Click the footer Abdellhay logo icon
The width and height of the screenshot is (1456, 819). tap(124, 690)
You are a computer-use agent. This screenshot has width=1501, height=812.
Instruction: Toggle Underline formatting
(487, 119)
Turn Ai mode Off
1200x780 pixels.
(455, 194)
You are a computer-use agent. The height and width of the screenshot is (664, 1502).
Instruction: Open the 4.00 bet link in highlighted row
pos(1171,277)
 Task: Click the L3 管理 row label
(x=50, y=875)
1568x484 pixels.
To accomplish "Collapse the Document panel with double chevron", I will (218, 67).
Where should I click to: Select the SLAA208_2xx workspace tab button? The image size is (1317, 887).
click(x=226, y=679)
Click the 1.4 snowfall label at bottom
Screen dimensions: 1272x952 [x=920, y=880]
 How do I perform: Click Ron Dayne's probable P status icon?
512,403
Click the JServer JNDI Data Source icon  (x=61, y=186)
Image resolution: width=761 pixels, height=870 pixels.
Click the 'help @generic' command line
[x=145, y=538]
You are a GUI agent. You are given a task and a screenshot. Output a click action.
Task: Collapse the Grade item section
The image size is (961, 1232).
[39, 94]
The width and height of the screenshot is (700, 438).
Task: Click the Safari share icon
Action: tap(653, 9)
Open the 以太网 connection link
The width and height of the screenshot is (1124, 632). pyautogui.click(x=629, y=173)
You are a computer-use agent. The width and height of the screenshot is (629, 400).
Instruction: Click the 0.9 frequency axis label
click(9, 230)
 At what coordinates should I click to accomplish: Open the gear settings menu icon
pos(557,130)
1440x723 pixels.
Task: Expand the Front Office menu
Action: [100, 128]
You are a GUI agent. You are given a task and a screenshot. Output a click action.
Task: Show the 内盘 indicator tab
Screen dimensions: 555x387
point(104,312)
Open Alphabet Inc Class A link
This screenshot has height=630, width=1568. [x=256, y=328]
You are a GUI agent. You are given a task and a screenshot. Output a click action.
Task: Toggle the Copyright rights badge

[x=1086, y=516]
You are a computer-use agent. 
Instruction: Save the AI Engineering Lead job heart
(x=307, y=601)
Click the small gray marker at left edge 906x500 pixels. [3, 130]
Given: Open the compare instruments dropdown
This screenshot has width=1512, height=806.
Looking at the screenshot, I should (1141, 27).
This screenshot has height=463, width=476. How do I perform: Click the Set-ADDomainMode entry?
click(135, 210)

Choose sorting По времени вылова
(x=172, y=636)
====
Problem to solve: Extract the whole listing, character for character.

Answer space:
Click the footer Abdellhay logo icon
The width and height of the screenshot is (1456, 819). tap(124, 690)
You are a computer-use agent. This screenshot has width=1501, height=812.
Instruction: Toggle Underline formatting
(487, 119)
Turn Ai mode Off
1200x780 pixels.
(455, 194)
You are a computer-use agent. The height and width of the screenshot is (664, 1502).
Instruction: Open the 4.00 bet link in highlighted row
pos(1171,277)
 Task: Click the L3 管理 row label
(x=50, y=875)
1568x484 pixels.
To accomplish "Collapse the Document panel with double chevron", I will (218, 67).
Where should I click to: Select the SLAA208_2xx workspace tab button? The image size is (1317, 887).
click(x=226, y=679)
Click the 1.4 snowfall label at bottom
Screen dimensions: 1272x952 [x=920, y=880]
 How do I perform: Click Ron Dayne's probable P status icon?
512,403
Click the JServer JNDI Data Source icon  (x=61, y=186)
Image resolution: width=761 pixels, height=870 pixels.
Click the 'help @generic' command line
[x=145, y=538]
You are a GUI agent. You are given a task and a screenshot. Output a click action.
Task: Collapse the Grade item section
The image size is (961, 1232).
[39, 94]
The width and height of the screenshot is (700, 438).
Task: Click the Safari share icon
Action: tap(653, 9)
Open the 以太网 connection link
The width and height of the screenshot is (1124, 632). pyautogui.click(x=629, y=173)
You are a computer-use agent. The width and height of the screenshot is (629, 400).
Instruction: Click the 0.9 frequency axis label
click(9, 230)
 At what coordinates should I click to accomplish: Open the gear settings menu icon
pos(557,130)
1440x723 pixels.
Task: Expand the Front Office menu
Action: [100, 128]
You are a GUI agent. You are given a task and a screenshot. Output a click action.
Task: Show the 内盘 indicator tab
Screen dimensions: 555x387
point(104,312)
Open Alphabet Inc Class A link
This screenshot has height=630, width=1568. [x=256, y=328]
You are a GUI agent. You are given a task and a screenshot. Output a click action.
Task: Toggle the Copyright rights badge

[x=1086, y=516]
You are a computer-use agent. 
Instruction: Save the AI Engineering Lead job heart
(x=307, y=601)
Click the small gray marker at left edge 906x500 pixels. [3, 130]
Given: Open the compare instruments dropdown
This screenshot has width=1512, height=806.
Looking at the screenshot, I should (1141, 27).
This screenshot has height=463, width=476. How do I perform: Click the Set-ADDomainMode entry?
click(135, 210)

Choose sorting По времени вылова
(x=172, y=636)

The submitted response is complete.